Dataset listing excerpt:
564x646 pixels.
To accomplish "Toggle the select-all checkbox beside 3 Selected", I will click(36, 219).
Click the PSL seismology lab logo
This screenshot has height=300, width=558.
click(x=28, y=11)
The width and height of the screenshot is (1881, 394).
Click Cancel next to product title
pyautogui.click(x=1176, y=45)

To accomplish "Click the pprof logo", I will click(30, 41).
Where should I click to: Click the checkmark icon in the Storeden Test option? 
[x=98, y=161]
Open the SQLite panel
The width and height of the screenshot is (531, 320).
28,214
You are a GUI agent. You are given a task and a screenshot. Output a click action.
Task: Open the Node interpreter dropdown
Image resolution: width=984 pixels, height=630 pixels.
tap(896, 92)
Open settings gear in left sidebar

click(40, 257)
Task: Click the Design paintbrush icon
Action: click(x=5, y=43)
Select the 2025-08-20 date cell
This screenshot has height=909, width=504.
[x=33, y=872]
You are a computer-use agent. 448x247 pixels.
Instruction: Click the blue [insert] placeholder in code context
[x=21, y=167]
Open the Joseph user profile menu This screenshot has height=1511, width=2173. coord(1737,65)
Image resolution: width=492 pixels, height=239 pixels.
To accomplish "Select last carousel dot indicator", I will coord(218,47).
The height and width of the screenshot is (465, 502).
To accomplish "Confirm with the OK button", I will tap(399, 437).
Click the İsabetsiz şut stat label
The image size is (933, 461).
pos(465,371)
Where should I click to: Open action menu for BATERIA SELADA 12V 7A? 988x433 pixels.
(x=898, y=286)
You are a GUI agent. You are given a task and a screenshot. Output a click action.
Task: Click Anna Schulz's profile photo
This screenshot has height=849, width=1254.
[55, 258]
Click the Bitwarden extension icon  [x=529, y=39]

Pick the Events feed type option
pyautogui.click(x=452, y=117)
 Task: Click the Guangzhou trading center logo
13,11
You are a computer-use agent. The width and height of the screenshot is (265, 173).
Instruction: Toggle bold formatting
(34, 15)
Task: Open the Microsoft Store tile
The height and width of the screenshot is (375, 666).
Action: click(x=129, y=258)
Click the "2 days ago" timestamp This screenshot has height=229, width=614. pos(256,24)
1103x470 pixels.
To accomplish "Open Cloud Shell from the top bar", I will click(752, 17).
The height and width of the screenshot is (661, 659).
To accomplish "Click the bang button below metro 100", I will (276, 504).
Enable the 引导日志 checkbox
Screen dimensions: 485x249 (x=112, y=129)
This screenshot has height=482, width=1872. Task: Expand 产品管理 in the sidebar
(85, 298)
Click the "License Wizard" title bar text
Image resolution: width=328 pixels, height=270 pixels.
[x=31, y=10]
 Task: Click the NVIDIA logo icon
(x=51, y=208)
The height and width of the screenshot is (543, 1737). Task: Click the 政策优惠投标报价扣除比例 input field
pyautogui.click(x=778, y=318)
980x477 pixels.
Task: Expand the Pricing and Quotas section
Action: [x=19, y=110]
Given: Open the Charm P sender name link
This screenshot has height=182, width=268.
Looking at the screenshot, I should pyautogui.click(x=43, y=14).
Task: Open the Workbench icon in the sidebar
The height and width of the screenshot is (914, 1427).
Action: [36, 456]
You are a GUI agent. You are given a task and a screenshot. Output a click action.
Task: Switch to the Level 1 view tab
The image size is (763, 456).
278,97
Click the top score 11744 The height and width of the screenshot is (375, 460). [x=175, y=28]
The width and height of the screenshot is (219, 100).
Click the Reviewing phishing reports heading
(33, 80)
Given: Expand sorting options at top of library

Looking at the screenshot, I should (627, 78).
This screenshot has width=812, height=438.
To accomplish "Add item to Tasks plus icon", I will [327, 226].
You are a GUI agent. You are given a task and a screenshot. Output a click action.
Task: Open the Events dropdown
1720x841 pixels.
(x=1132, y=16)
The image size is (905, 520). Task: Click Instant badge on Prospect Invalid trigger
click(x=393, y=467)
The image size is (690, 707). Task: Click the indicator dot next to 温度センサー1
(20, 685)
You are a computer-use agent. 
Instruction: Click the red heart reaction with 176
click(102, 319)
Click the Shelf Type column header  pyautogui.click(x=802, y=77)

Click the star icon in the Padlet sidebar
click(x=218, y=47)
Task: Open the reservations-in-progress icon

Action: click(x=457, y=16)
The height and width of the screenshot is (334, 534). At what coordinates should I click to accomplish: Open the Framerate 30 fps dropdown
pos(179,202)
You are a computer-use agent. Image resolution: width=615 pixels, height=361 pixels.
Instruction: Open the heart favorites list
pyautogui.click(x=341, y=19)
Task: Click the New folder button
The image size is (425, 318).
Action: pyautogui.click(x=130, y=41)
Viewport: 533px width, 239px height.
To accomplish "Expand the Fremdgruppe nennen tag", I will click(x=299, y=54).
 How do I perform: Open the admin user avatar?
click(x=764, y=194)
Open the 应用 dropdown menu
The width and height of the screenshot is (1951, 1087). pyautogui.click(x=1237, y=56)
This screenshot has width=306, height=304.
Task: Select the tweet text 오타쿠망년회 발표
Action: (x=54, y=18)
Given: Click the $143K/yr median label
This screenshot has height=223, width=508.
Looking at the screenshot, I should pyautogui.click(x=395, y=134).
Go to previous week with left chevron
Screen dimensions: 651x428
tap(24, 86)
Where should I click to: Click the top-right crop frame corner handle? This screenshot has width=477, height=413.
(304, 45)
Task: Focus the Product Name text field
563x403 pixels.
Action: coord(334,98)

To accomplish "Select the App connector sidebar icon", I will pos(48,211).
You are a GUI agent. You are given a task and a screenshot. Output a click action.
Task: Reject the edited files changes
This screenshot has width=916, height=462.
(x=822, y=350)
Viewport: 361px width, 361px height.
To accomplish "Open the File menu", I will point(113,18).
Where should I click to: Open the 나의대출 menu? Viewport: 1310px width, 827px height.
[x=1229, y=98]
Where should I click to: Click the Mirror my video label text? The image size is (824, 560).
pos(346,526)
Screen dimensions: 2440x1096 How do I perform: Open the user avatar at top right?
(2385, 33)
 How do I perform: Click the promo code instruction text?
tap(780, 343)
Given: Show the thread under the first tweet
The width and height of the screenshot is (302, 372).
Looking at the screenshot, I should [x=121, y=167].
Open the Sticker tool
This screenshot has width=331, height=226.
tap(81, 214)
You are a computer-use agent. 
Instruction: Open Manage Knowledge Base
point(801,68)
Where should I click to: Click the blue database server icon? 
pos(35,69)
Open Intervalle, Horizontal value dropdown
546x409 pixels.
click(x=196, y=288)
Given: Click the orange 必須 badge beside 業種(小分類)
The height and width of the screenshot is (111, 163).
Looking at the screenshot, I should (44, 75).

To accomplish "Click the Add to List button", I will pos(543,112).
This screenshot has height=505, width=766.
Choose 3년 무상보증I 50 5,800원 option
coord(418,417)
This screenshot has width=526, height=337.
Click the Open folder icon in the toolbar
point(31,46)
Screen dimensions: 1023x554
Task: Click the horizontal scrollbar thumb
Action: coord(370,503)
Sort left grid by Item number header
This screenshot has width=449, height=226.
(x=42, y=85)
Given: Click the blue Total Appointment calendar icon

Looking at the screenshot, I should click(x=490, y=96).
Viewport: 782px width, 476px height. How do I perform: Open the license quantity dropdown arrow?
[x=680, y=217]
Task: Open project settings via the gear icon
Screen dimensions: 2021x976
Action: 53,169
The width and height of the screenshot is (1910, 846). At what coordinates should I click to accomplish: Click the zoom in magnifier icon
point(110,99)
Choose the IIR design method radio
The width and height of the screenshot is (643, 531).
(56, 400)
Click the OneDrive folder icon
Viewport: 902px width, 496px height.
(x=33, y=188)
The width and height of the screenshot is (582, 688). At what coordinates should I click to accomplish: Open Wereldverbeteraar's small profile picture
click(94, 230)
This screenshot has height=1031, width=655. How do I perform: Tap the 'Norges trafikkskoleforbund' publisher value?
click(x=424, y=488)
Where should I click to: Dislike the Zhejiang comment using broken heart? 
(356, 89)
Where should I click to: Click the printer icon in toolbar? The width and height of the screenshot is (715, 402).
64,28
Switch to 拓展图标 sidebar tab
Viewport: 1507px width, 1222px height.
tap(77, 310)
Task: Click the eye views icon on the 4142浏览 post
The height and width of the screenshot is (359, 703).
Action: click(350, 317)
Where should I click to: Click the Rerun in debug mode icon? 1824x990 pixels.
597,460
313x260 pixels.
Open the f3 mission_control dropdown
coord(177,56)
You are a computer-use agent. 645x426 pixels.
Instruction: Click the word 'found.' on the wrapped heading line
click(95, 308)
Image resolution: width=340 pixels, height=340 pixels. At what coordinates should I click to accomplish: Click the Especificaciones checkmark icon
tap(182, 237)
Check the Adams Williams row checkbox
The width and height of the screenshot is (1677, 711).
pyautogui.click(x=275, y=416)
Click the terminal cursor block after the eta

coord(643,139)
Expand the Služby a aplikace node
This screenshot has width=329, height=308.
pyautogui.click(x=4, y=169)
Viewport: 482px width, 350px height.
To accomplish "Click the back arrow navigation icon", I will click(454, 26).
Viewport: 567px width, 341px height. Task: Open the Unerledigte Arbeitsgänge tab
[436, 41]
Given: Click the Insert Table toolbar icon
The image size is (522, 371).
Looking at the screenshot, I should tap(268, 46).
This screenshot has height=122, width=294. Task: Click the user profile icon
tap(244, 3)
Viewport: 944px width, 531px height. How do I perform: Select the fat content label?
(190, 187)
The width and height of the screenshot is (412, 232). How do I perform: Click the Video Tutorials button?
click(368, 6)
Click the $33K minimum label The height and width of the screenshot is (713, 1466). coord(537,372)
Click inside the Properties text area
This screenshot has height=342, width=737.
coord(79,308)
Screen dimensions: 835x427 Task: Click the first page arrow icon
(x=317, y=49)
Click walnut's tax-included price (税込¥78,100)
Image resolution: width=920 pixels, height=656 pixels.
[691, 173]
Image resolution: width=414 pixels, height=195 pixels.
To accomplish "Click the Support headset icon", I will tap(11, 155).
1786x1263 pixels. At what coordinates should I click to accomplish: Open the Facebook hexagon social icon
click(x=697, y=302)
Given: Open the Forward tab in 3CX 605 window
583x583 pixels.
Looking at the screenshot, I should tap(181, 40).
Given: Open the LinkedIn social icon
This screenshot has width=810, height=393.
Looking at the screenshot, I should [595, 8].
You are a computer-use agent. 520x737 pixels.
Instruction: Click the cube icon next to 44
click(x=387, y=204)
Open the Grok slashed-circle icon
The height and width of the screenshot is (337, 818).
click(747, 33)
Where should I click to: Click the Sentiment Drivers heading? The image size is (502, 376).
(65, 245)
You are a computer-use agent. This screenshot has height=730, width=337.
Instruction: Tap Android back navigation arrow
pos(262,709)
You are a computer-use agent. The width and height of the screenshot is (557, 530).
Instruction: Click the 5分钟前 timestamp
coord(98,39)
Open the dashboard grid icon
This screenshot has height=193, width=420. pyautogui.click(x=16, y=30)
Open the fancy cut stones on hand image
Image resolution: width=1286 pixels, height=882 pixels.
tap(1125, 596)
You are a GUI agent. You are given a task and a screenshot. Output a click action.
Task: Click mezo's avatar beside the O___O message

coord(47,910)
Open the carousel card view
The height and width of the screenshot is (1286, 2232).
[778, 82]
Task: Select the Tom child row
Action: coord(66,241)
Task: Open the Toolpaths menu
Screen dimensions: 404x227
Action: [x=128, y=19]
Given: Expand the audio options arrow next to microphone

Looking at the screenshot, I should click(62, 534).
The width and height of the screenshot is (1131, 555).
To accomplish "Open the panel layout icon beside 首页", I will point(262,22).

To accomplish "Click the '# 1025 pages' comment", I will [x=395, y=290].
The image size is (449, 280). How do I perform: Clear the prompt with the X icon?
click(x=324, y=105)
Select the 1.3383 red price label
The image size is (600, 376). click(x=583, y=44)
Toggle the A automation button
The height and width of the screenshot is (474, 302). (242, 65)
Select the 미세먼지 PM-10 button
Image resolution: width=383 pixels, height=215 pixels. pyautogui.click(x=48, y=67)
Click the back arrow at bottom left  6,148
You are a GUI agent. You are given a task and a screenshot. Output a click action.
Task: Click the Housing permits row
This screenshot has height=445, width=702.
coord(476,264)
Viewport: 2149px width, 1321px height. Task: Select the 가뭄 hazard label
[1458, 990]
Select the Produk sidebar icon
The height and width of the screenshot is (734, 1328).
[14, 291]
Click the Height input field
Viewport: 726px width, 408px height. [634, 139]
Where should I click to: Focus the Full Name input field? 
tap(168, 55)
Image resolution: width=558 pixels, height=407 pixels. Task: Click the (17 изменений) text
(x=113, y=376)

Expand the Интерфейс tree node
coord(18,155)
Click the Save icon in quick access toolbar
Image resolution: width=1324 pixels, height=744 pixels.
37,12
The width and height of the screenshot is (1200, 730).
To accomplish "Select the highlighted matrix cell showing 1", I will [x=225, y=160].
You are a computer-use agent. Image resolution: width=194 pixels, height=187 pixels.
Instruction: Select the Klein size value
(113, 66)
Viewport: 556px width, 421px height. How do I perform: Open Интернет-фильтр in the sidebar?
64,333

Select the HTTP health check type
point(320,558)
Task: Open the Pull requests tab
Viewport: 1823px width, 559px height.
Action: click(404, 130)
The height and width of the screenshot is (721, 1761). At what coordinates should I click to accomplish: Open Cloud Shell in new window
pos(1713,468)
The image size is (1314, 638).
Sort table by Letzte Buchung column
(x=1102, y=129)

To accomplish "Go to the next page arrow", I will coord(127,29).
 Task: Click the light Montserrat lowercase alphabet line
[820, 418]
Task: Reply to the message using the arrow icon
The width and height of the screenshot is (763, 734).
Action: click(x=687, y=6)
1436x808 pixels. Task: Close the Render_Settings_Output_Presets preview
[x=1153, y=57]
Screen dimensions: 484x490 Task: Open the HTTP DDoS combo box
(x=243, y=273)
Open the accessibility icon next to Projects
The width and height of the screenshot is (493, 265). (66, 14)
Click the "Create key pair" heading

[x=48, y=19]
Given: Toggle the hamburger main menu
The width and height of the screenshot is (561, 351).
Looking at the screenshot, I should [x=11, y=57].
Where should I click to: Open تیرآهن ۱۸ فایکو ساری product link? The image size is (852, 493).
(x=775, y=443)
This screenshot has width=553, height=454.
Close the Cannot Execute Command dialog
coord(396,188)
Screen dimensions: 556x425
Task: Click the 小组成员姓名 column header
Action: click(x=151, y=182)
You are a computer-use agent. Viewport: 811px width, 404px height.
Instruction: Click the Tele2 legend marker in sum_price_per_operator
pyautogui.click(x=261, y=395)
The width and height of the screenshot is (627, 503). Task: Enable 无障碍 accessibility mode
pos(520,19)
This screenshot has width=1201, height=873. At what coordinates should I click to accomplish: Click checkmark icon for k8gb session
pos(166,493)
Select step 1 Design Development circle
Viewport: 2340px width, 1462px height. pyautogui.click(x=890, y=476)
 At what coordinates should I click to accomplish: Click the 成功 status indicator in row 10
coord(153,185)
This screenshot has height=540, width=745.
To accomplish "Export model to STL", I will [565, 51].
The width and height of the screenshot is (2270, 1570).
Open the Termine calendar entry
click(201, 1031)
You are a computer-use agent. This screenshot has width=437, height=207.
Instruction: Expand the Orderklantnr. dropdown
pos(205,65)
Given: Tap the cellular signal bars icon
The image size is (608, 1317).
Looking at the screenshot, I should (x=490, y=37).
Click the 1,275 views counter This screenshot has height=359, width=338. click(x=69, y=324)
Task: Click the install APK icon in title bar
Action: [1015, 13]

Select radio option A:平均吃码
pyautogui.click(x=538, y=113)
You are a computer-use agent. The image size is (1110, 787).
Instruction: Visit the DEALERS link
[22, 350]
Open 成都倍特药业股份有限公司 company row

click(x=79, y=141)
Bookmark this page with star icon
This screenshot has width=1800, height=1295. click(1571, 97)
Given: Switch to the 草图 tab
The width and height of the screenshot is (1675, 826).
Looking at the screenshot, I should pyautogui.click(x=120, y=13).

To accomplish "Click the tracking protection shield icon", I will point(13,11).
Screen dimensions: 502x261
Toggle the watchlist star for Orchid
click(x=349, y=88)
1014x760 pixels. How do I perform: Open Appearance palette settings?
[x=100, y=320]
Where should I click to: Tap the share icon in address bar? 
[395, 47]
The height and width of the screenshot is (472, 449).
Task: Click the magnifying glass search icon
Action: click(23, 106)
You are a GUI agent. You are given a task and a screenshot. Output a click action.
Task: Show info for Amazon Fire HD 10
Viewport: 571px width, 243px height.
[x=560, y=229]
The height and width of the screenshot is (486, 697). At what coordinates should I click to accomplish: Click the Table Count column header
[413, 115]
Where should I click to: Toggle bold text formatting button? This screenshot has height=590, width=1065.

● What you will do:
Reproduce the listing verbatim, from the line containing "Given: Open the LinkedIn social icon" through the line containing "coord(476,264)", including both of those lines.

● Problem solution:
Given: Open the LinkedIn social icon
This screenshot has width=810, height=393.
Looking at the screenshot, I should [595, 8].
You are a computer-use agent. 520x737 pixels.
Instruction: Click the cube icon next to 44
click(x=387, y=204)
Open the Grok slashed-circle icon
The height and width of the screenshot is (337, 818).
click(747, 33)
Where should I click to: Click the Sentiment Drivers heading? The image size is (502, 376).
(65, 245)
You are a computer-use agent. This screenshot has height=730, width=337.
Instruction: Tap Android back navigation arrow
pos(262,709)
You are a computer-use agent. The width and height of the screenshot is (557, 530).
Instruction: Click the 5分钟前 timestamp
coord(98,39)
Open the dashboard grid icon
This screenshot has height=193, width=420. pyautogui.click(x=16, y=30)
Open the fancy cut stones on hand image
Image resolution: width=1286 pixels, height=882 pixels.
tap(1125, 596)
You are a GUI agent. You are given a task and a screenshot. Output a click action.
Task: Click mezo's avatar beside the O___O message

coord(47,910)
Open the carousel card view
The height and width of the screenshot is (1286, 2232).
[778, 82]
Task: Select the Tom child row
Action: coord(66,241)
Task: Open the Toolpaths menu
Screen dimensions: 404x227
Action: [x=128, y=19]
Given: Expand the audio options arrow next to microphone

Looking at the screenshot, I should click(62, 534).
The width and height of the screenshot is (1131, 555).
To accomplish "Open the panel layout icon beside 首页", I will point(262,22).

To accomplish "Click the '# 1025 pages' comment", I will [x=395, y=290].
The image size is (449, 280). How do I perform: Clear the prompt with the X icon?
click(x=324, y=105)
Select the 1.3383 red price label
The image size is (600, 376). click(x=583, y=44)
Toggle the A automation button
The height and width of the screenshot is (474, 302). (242, 65)
Select the 미세먼지 PM-10 button
Image resolution: width=383 pixels, height=215 pixels. pyautogui.click(x=48, y=67)
Click the back arrow at bottom left  6,148
You are a GUI agent. You are given a task and a screenshot. Output a click action.
Task: Click the Housing permits row
This screenshot has height=445, width=702.
coord(476,264)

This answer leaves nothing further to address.